(Screenshot grounding data)
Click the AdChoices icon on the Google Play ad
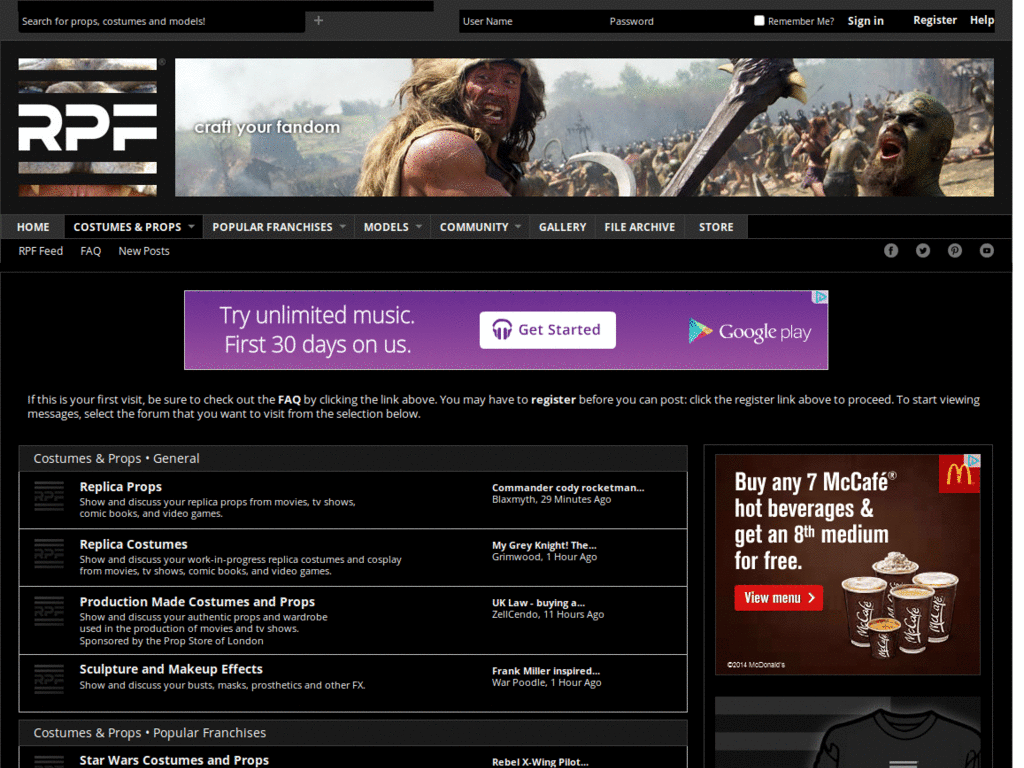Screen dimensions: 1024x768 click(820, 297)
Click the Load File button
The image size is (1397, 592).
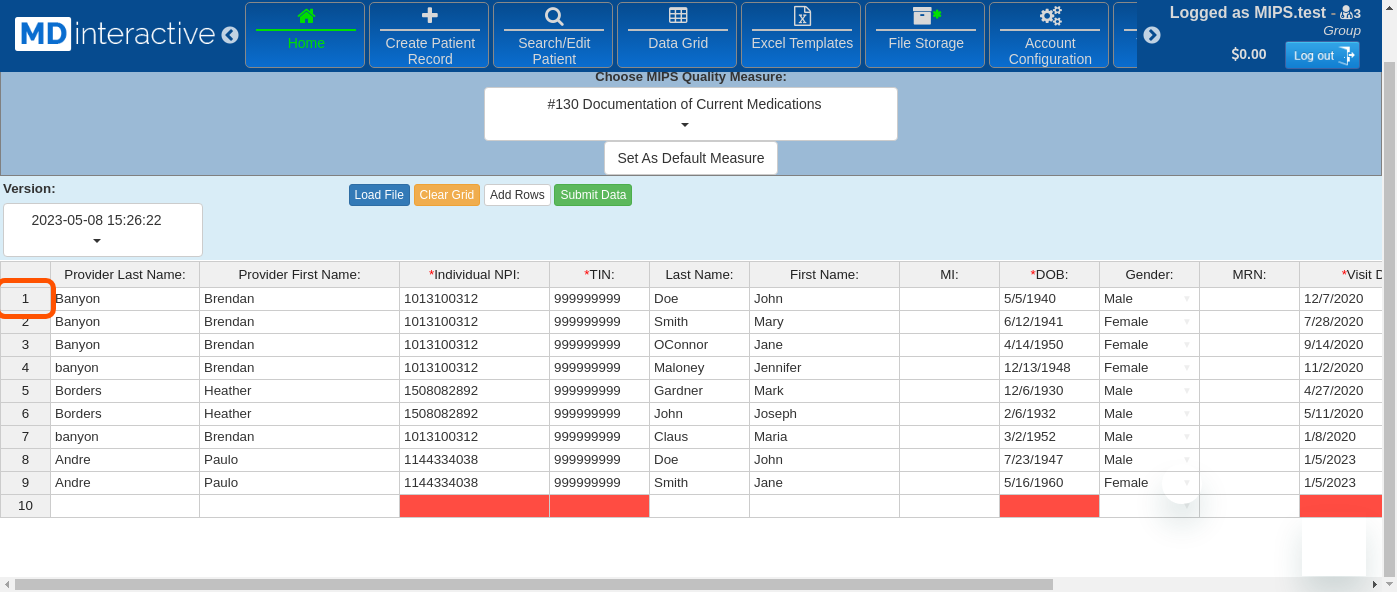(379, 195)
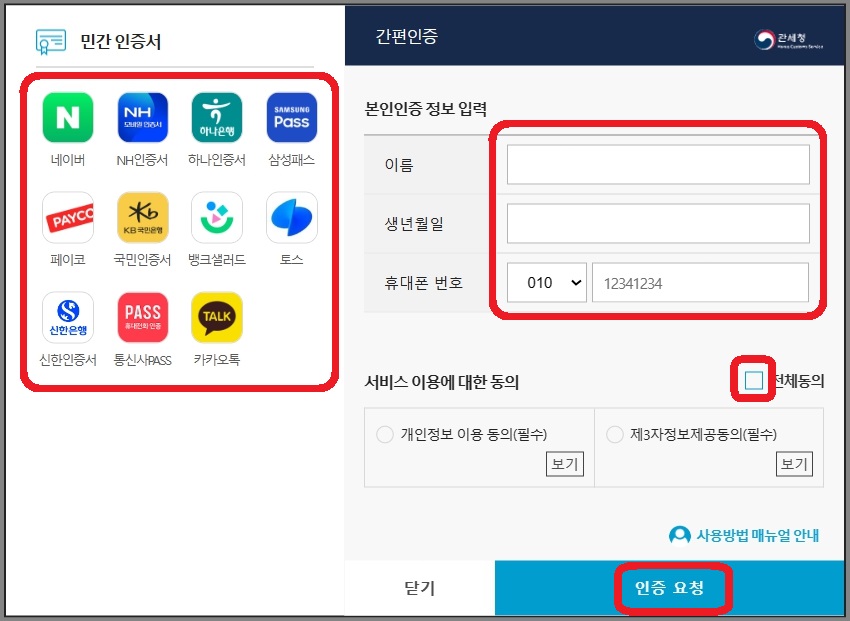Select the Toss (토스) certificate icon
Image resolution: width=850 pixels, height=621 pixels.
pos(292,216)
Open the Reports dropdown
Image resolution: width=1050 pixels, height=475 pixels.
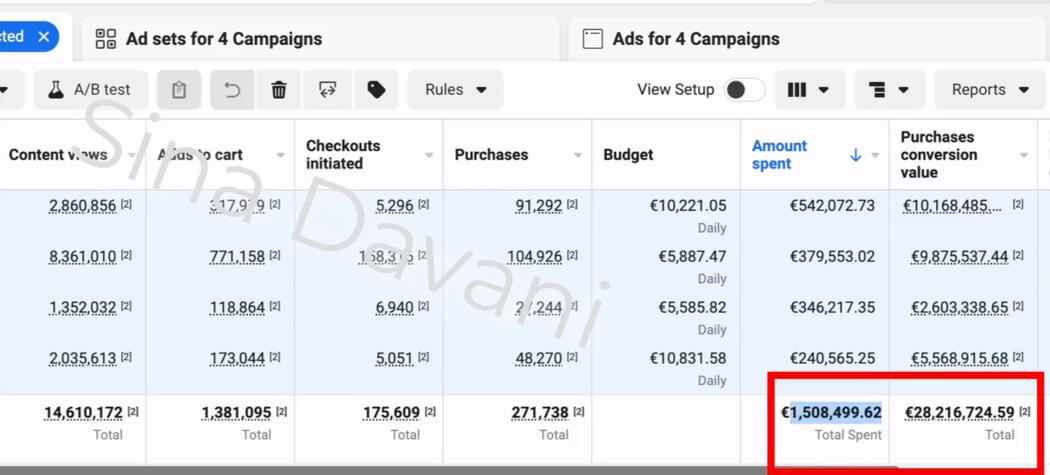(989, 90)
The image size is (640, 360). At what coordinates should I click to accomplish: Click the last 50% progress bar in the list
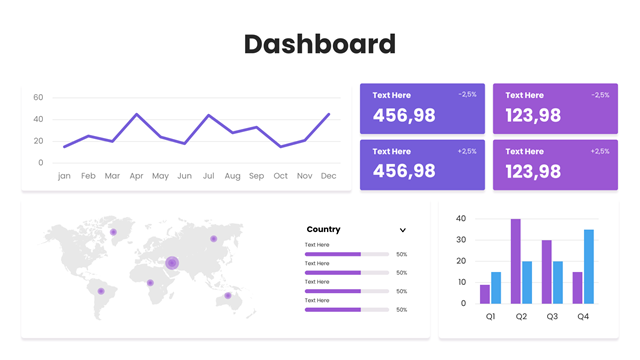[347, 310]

**THE PROBLEM:** For this exercise, retype the data above exactly and skip every image.

**RESULT OF THIS TASK:**
Click the AdChoices icon on the Google Play ad
Screen dimensions: 1024x768 click(820, 297)
Click the Load File button
The image size is (1397, 592).
(379, 195)
Select the Toss (토스) certificate icon
Image resolution: width=850 pixels, height=621 pixels.
pos(292,216)
Open the Reports dropdown
Image resolution: width=1050 pixels, height=475 pixels.
(989, 90)
The image size is (640, 360). At what coordinates should I click to accomplish: Click the last 50% progress bar in the list
[347, 310]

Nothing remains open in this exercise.